* BEGIN Passage *

Figures 7 and 8 show the effects of the parameters related to the hydraulic fractures on the production decline curves. It can be observed that the value of hydraulic fracture permeability affects mainly the early-time production dynamics. The greater the permeability of the hydraulic fractures, the higher the early-time production rate will be. Intermediate-and late-time production dynamics are not affected by the permeability of the hydraulic fractures. Greater fracture permeability allows a higher gas flow capacity from the inner fracture network system into hydraulic fractures. When the pressure wave transports outside the inner fracture network, the well production rate is controlled mainly by the formation properties of the outer region. Therefore, during the later flow period, all rate curves coincide (Fig. 7).

Fig. 7
figure 7

Effect of hydraulic fracture permeability on well production rate

Fig. 8
figure 8

Effect of hydraulic fracture number on well production rate

The number of hydraulic fractures has a marked effect on the behavior of the entire production decline period. The more hydraulic fractures there are, the higher the production rate. With an increase in hydraulic fracture numbers, the stimulation effect slows for each fracture. To reduce hydraulic fracturing costs, an optimal number of hydraulic fractures can be determined.

Figures 9 and 10 show the effects of parameters related to the natural fractures in the inner region on the production decline curves. It can be seen that the permeability and number of natural fractures in the inner region have a primary effect on production decline dynamics. A higher permeability and number of natural fractures leads to a higher production rate at early-and intermediate-production times, indicating that less exploitation time is needed to develop the same amount of reserves.

* END Passage *

**What the task requires**
Transcribe the passage on fracture effects on gas production word for word, starting at the words "Figures 9 and 10" and ending after "amount of reserves.".

* BEGIN Data provided *

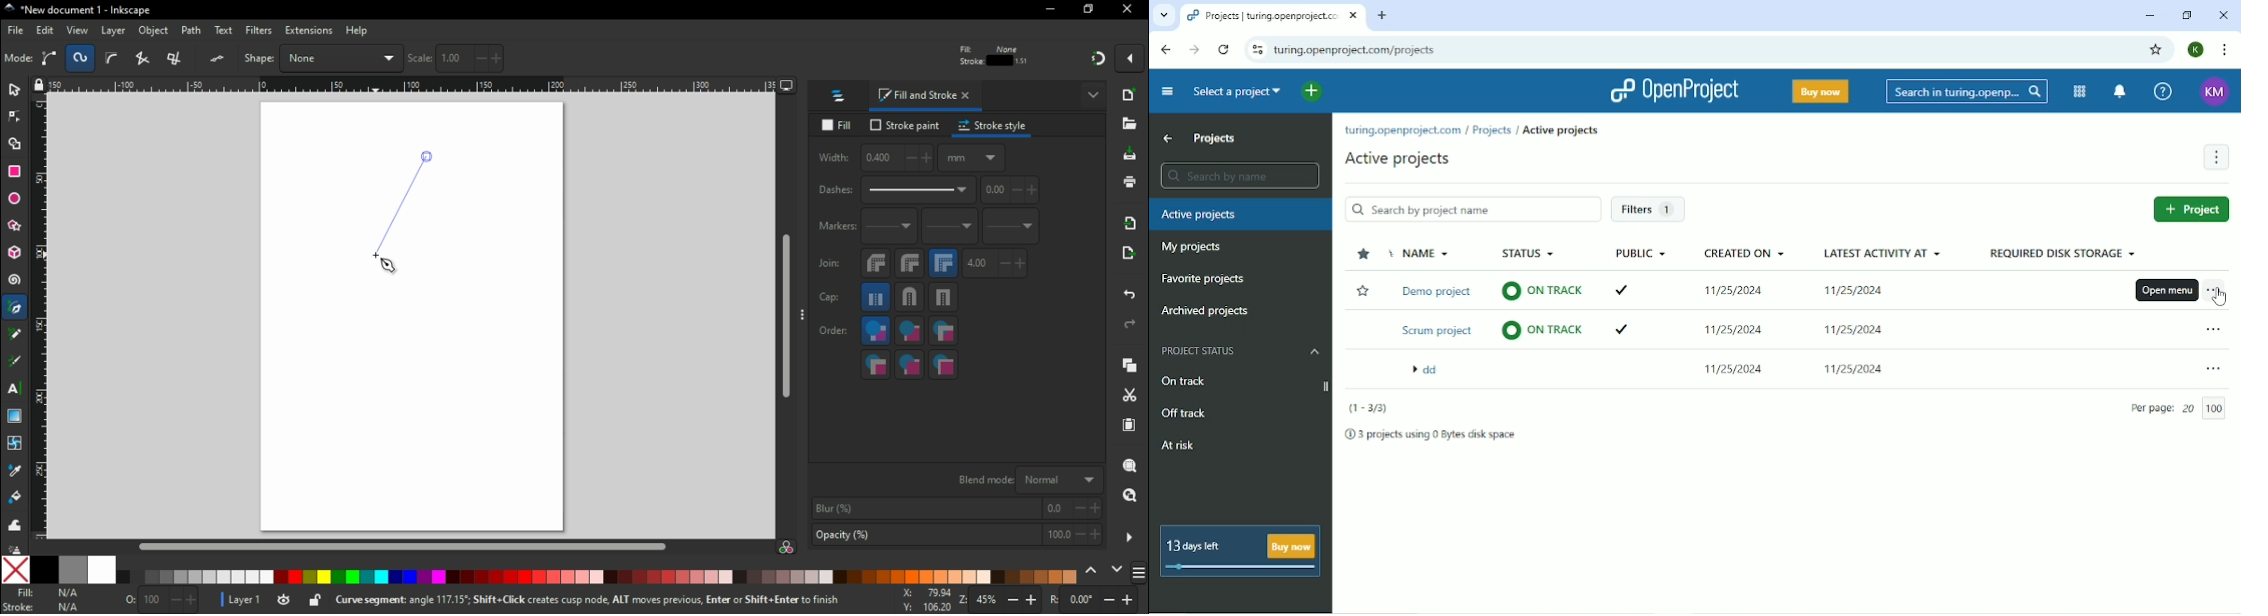  I want to click on Filters, so click(1651, 209).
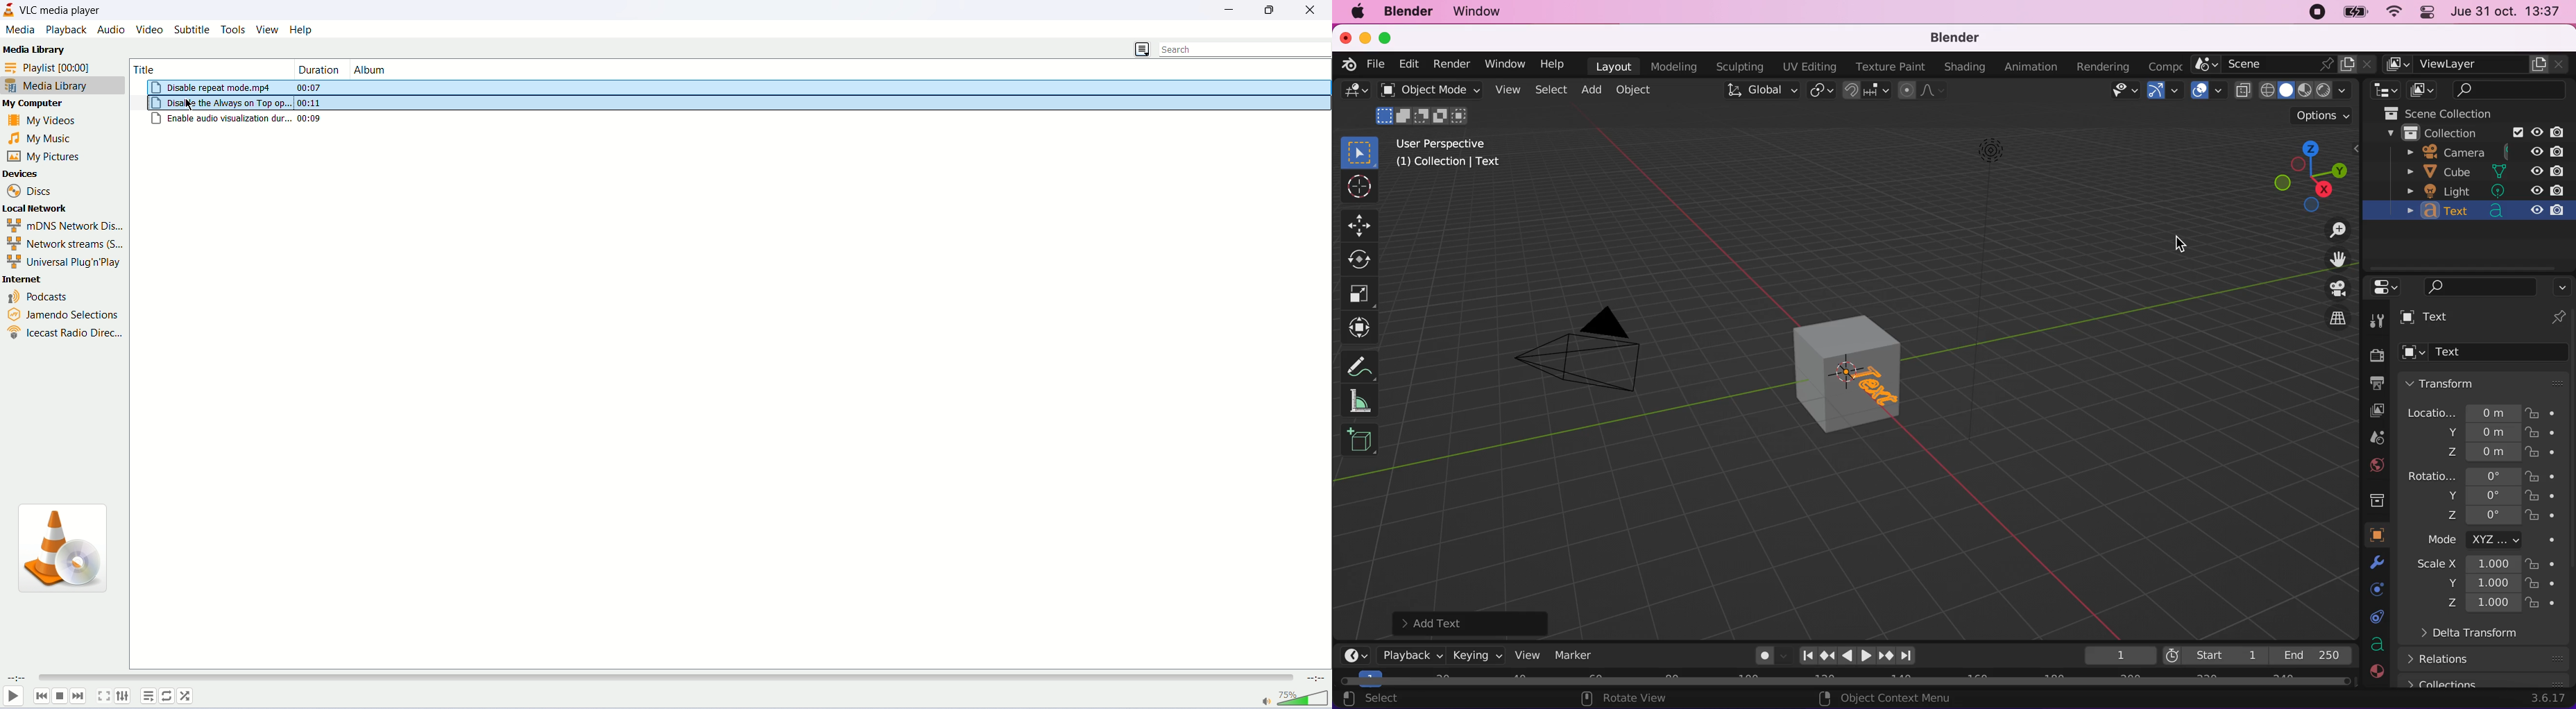 The image size is (2576, 728). What do you see at coordinates (166, 697) in the screenshot?
I see `toggle loop` at bounding box center [166, 697].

* END Data provided *

**Response for this exercise**
Figures 9 and 10 show the effects of parameters related to the natural fractures in the inner region on the production decline curves. It can be seen that the permeability and number of natural fractures in the inner region have a primary effect on production decline dynamics. A higher permeability and number of natural fractures leads to a higher production rate at early-and intermediate-production times, indicating that less exploitation time is needed to develop the same amount of reserves.